O Banco Central confirmou que iniciou a retirada gradual das cédulas da primeira família do real, lançadas em 1994. Apesar da medida, as notas antigas continuam válidas e podem ser utilizadas normalmente pela população enquanto permanecerem em circulação.
De acordo com o Banco Central, o processo ocorre de forma lenta e sem impacto imediato para os consumidores. As cédulas recolhidas pelos bancos e caixas eletrônicos deixam de voltar ao sistema financeiro e são substituídas por versões mais recentes do real.
A medida envolve as notas da primeira família do real, incluindo os valores de R$ 2, R$ 5, R$ 10, R$ 20, R$ 50 e R$ 100 emitidos há mais de 30 anos. As séries posteriores seguem em circulação normalmente e serão utilizadas para substituir as antigas.
O BC reforçou que o dinheiro em papel não vai desaparecer do Brasil neste momento.
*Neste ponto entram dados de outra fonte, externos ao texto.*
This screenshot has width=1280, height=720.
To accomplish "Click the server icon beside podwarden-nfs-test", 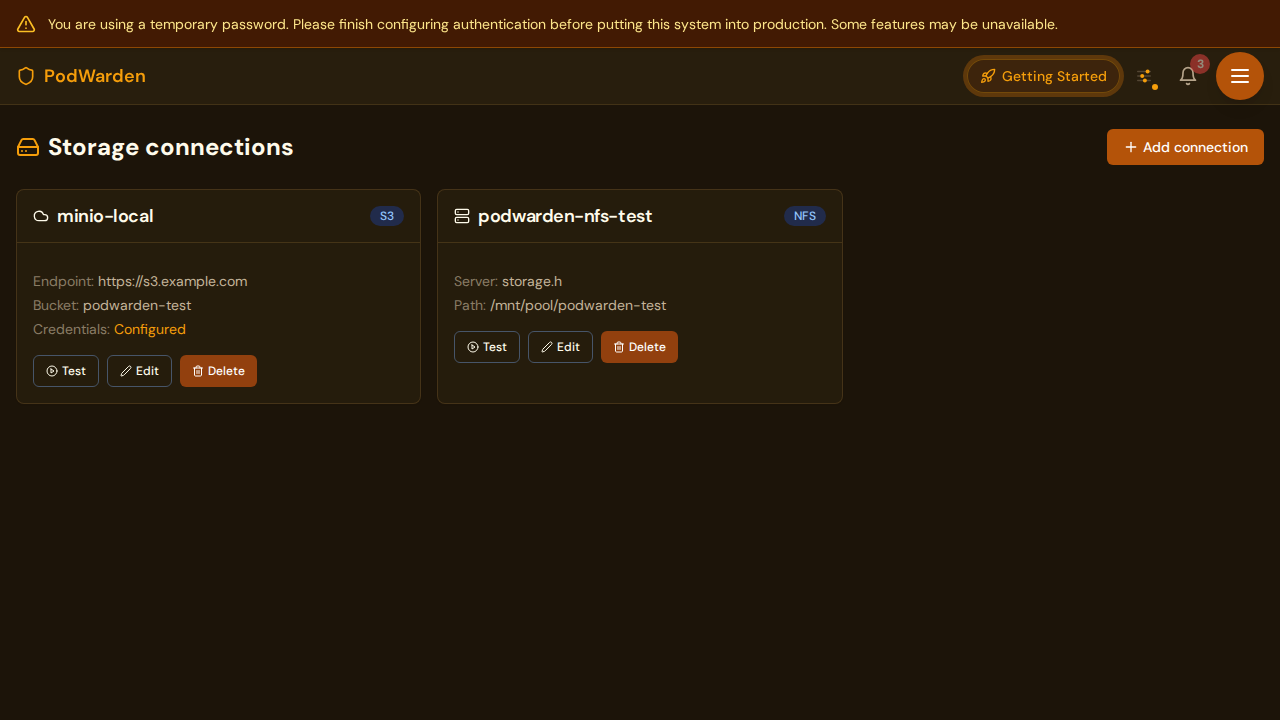I will pyautogui.click(x=462, y=216).
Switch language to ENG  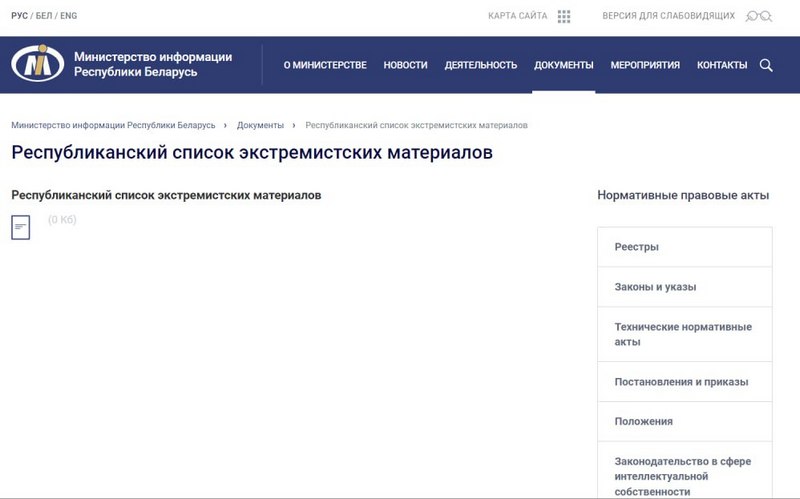click(69, 16)
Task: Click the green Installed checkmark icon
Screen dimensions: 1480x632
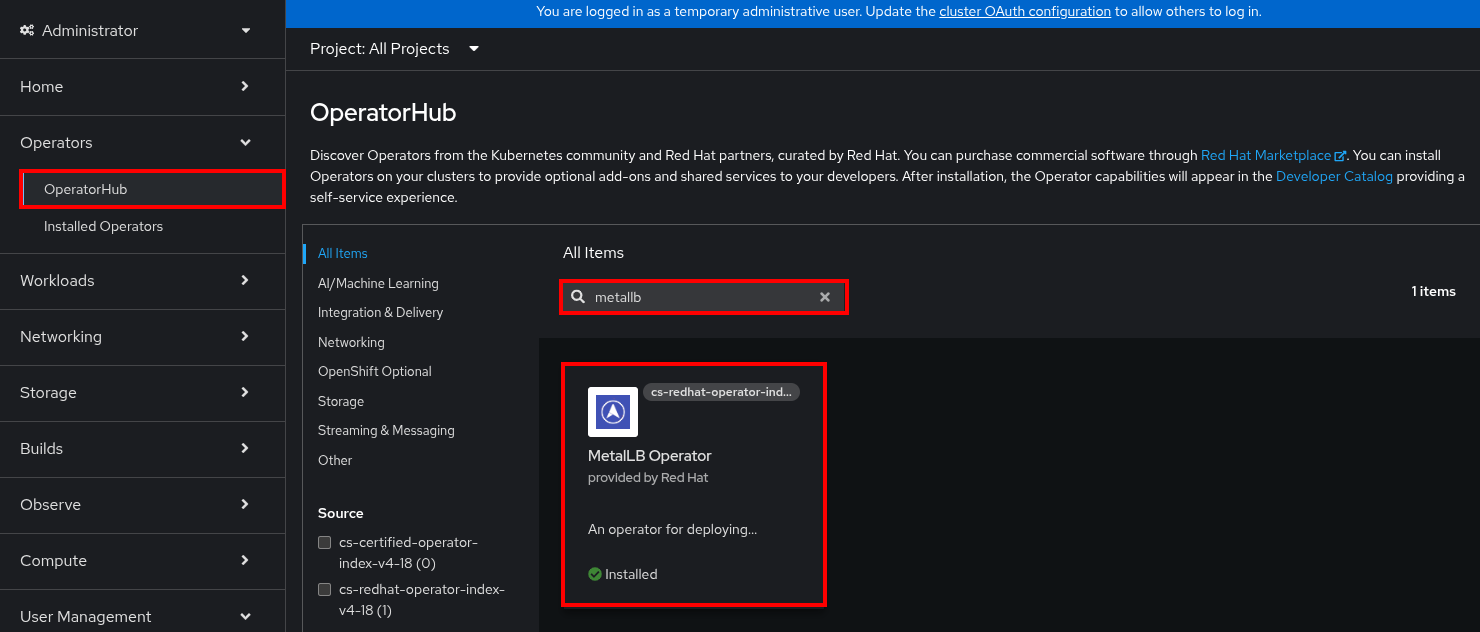Action: (x=595, y=574)
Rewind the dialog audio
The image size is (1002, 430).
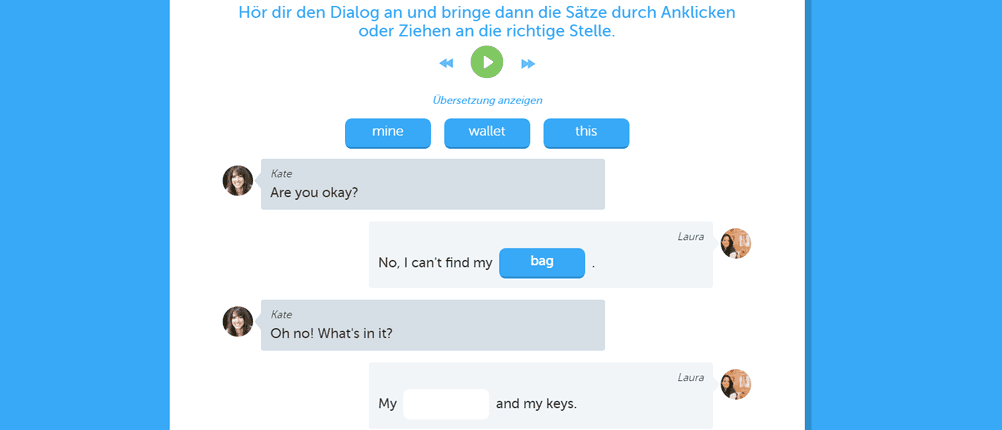click(446, 63)
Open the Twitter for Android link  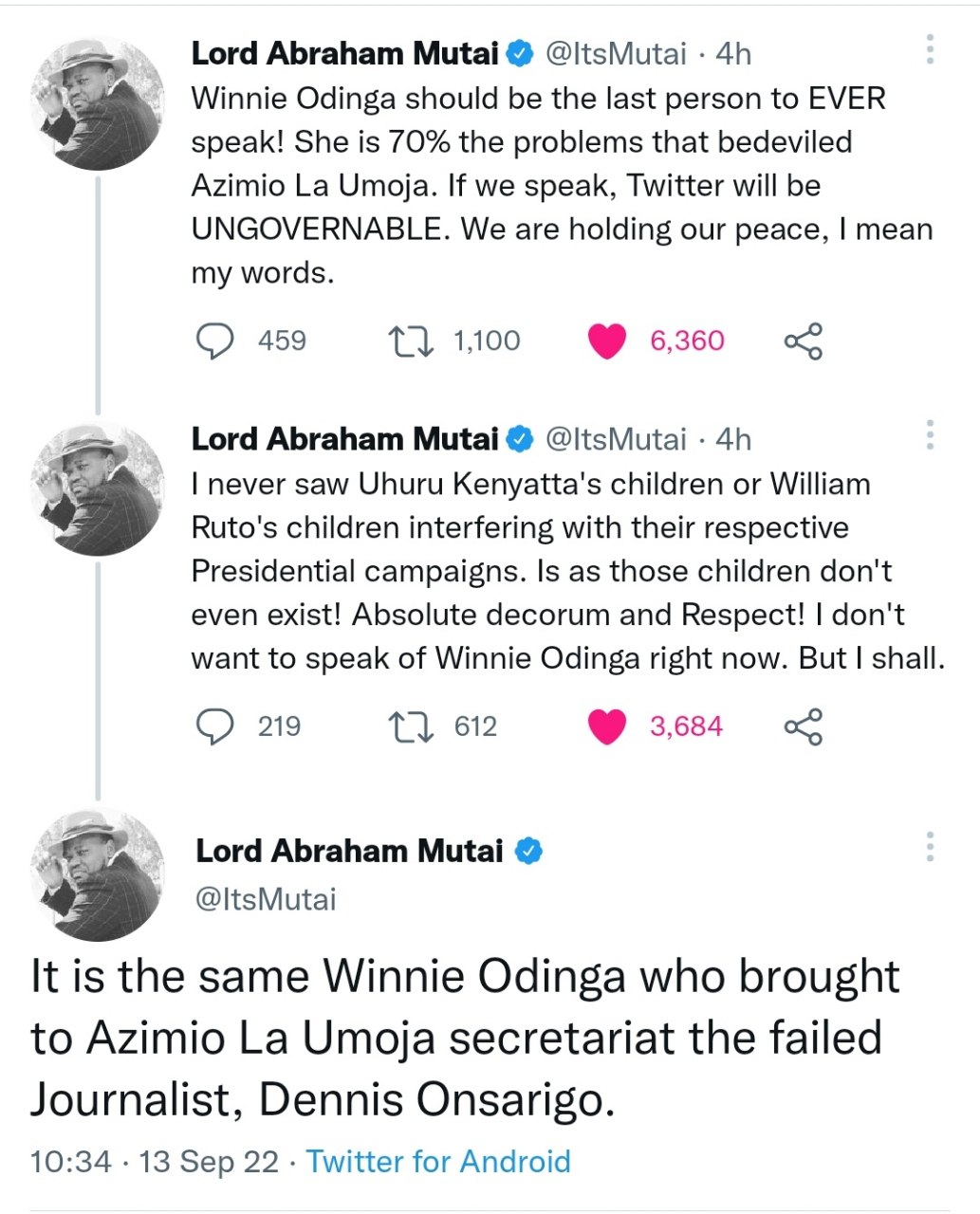(x=438, y=1161)
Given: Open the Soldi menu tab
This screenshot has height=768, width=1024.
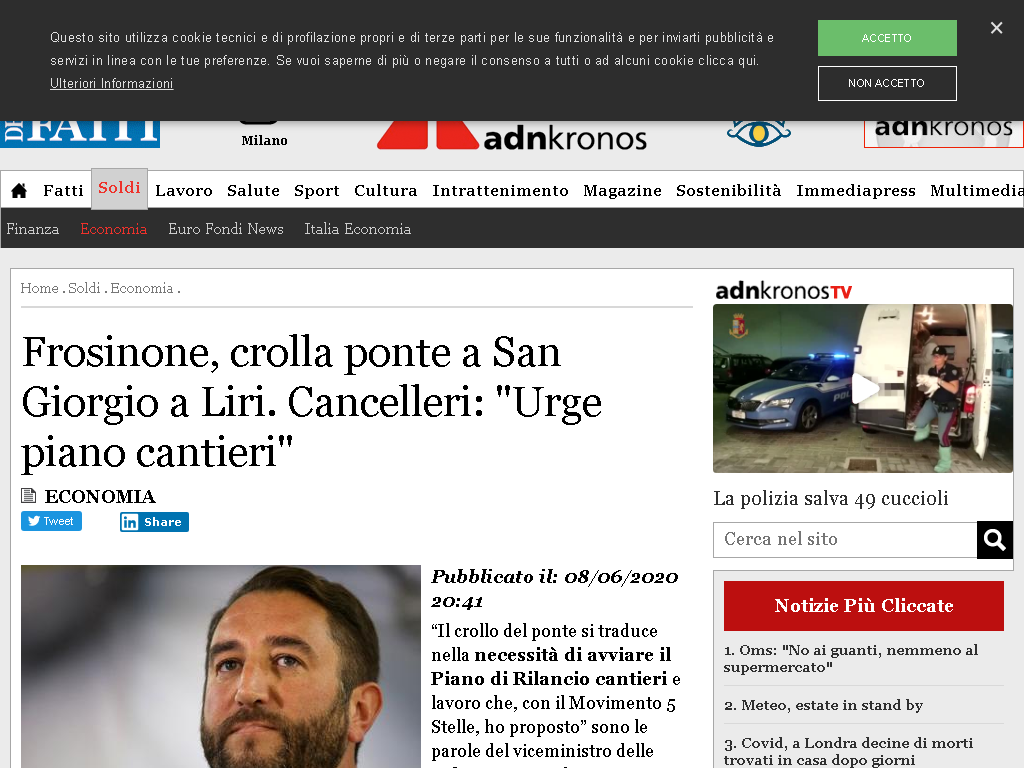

A retirada faz parte de um processo de modernização e renovação das cédulas, já que muitas notas antigas apresentam desgaste natural pelo tempo de uso.
Mesmo com o recolhimento gradual, quem ainda possui essas cédulas pode utilizá-las em pagamentos sem necessidade de troca imediata. O Banco Central destacou que não houve perda do valor econômico das notas antigas.
Na prática, os bancos podem reter essas cédulas quando elas retornam aos cofres, evitando que sejam redistribuídas ao mercado. A substituição, no entanto, deve ocorrer de maneira progressiva ao longo dos próximos anos.